Clors logic language. A Horn clause interpreter with sound unification (post unification cycle check), a complete search strategy (iterative-deepening), and complete inference (work-in-progress).

The complete inference is based around implementing disequality by consraint propagation which is already implemented. The negation-elimination, such that 'not member' is constructed from 'member' by term rewriting is work in progress, and my current understanding is that this requires some kind of type inference.

Examples

Membership Test

Input

member(Key, cons(Head, Tail), Val) :-
    dif(Key,Head),
    member(Key, Tail, Val).
member(Key, cons(def(Key, Val), Tail), just(Val)).
member(Key, nil, nothing).

Output

DEPTH 3 ELAPSED TIME: 44us

PROOF:
3.	member(Key1 = b, cons(def(K1 = a, V1 = z), Tail1 = cons(def(b, y), cons(def(c, x), nil))), Val1 = just(y)) :-
	dif(Key1 = b, K1 = a),
	member(Key1 = b, Tail1 = cons(def(b, y), cons(def(c, x), nil)), Val1 = just(y)).
0.	dif(Key1 = b, K1 = a).
1.	member(Key2 = b, cons(def(Key2 = b, Val2 = y), Tail2 = cons(def(c, x), nil)), just(Val2 = y)) [Key2, Val2].

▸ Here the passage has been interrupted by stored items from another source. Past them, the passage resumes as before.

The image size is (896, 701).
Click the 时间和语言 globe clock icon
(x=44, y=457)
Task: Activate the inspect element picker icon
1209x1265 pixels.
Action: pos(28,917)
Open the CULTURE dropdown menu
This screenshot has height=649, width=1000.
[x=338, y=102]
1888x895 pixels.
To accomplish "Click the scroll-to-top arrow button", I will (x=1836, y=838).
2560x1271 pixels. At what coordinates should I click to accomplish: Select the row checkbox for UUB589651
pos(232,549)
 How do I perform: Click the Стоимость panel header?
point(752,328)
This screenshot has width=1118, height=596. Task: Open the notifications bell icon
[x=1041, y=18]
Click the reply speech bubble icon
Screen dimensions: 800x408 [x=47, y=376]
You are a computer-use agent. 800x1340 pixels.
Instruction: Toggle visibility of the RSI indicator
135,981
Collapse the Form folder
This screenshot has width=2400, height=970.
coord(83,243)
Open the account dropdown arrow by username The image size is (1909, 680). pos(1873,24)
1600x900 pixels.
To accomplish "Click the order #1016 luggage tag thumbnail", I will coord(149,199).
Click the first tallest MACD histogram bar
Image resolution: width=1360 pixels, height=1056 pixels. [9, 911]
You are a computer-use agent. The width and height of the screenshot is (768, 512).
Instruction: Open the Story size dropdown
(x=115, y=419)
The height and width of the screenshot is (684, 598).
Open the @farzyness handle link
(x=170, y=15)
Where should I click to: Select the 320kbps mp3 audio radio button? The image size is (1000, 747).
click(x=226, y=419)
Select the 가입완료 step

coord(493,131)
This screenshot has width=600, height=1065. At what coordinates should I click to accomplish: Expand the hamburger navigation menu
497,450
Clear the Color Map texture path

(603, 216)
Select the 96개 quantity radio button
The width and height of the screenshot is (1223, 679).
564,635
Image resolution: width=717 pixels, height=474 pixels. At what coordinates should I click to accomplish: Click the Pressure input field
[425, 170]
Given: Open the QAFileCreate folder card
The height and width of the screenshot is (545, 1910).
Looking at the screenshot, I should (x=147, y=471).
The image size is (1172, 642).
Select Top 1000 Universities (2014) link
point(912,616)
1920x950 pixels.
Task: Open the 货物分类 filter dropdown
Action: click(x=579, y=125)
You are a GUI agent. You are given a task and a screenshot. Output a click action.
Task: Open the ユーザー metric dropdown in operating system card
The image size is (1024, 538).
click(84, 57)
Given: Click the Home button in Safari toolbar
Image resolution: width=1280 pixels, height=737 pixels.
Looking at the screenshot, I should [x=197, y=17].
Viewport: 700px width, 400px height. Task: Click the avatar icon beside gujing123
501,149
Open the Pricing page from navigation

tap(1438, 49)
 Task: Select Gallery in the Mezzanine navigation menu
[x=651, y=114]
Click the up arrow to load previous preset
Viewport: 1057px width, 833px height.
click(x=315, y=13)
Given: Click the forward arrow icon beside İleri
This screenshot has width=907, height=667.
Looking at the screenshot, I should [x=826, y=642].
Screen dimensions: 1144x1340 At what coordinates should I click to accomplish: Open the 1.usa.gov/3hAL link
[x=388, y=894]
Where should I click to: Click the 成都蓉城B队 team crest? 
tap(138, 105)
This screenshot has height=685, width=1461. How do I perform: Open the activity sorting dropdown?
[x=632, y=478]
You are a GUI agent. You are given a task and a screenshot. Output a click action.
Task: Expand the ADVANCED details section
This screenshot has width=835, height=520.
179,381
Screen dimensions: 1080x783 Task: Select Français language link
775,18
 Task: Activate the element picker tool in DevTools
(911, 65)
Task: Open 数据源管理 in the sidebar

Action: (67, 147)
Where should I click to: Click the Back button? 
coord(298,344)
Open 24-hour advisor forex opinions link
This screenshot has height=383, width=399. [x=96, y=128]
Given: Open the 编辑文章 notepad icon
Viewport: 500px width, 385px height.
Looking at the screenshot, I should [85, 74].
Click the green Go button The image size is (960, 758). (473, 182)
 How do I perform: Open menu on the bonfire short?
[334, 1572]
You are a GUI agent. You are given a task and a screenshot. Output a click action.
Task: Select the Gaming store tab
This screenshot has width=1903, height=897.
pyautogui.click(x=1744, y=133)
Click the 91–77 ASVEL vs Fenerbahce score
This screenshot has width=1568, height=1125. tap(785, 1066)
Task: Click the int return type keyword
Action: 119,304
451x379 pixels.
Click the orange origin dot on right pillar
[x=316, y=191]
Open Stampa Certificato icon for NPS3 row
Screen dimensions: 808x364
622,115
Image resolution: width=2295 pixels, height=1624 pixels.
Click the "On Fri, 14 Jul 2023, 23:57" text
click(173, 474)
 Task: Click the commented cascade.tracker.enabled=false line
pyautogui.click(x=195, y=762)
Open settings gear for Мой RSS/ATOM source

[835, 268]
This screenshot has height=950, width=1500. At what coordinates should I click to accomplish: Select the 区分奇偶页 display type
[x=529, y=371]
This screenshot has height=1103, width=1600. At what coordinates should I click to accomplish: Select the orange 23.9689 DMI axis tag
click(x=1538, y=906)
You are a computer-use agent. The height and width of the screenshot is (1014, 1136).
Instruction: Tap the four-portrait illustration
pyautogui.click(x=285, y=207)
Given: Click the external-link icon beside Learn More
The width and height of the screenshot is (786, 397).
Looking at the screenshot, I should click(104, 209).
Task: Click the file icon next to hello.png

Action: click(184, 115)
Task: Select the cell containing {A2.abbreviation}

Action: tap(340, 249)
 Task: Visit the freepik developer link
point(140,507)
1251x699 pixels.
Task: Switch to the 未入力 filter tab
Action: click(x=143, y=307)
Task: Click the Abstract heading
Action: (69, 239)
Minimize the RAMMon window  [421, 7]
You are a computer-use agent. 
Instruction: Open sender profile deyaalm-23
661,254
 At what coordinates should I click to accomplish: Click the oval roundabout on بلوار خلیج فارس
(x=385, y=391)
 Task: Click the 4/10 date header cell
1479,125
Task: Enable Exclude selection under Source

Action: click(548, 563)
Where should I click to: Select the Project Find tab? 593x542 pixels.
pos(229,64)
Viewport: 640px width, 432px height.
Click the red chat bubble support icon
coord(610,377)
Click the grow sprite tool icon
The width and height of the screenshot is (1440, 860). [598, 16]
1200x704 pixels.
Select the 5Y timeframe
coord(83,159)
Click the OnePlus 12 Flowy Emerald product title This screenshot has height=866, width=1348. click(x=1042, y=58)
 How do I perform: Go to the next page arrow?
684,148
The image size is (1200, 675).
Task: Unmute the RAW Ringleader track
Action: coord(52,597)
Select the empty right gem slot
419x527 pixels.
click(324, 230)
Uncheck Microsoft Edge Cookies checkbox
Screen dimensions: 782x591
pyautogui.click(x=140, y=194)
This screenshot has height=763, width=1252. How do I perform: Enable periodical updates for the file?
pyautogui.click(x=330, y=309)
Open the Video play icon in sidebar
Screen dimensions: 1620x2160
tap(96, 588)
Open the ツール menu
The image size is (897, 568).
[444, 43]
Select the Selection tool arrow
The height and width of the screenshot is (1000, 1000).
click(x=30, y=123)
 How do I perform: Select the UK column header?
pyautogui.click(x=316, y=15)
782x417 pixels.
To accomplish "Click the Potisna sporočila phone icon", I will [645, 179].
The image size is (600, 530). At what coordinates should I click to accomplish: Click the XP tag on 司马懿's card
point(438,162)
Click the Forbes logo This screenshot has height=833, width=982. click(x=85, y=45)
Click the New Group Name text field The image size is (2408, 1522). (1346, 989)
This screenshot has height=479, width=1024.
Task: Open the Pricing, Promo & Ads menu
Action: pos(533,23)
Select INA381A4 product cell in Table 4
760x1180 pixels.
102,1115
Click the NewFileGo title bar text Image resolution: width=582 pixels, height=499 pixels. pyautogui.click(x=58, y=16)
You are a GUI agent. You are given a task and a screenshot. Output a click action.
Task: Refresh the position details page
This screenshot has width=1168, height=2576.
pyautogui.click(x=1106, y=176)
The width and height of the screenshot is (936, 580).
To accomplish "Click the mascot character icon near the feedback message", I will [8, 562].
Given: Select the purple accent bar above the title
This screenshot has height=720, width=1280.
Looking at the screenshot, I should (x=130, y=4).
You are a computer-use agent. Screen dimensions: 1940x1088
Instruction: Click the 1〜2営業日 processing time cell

Commutativity of a Heyting algebra

Input

# conjunction as meet
rule(meet(A, B), le(meet(A, B), A)).
rule(le(meet(A, B), A), meet(A, B)).
rule(meet(A, B), le(meet(A, B), B)).
rule(le(meet(A, B), B), meet(A, B)).
rule(le(C, meet(A, B)), pair(le(C, A), le(C, B))).
rule(pair(le(C, A), le(C, B)), le(C, meet(A, B))).

# truth as greatest element
rule(A, le(A, true)).
rule(le(A, true), A).

# disjunction as join
rule(join(A, B), le(A, join(A, B))).
rule(le(A, join(A, B)), join(A, B)).
rule(join(A, B), le(B, join(A, B))).
rule(le(B, join(A, B)), join(A, B)).
rule(le(join(A, B), C), pair(le(A, C), le(B, C))).
rule(pair(le(A, C), le(B, C)), le(join(A, B), C)).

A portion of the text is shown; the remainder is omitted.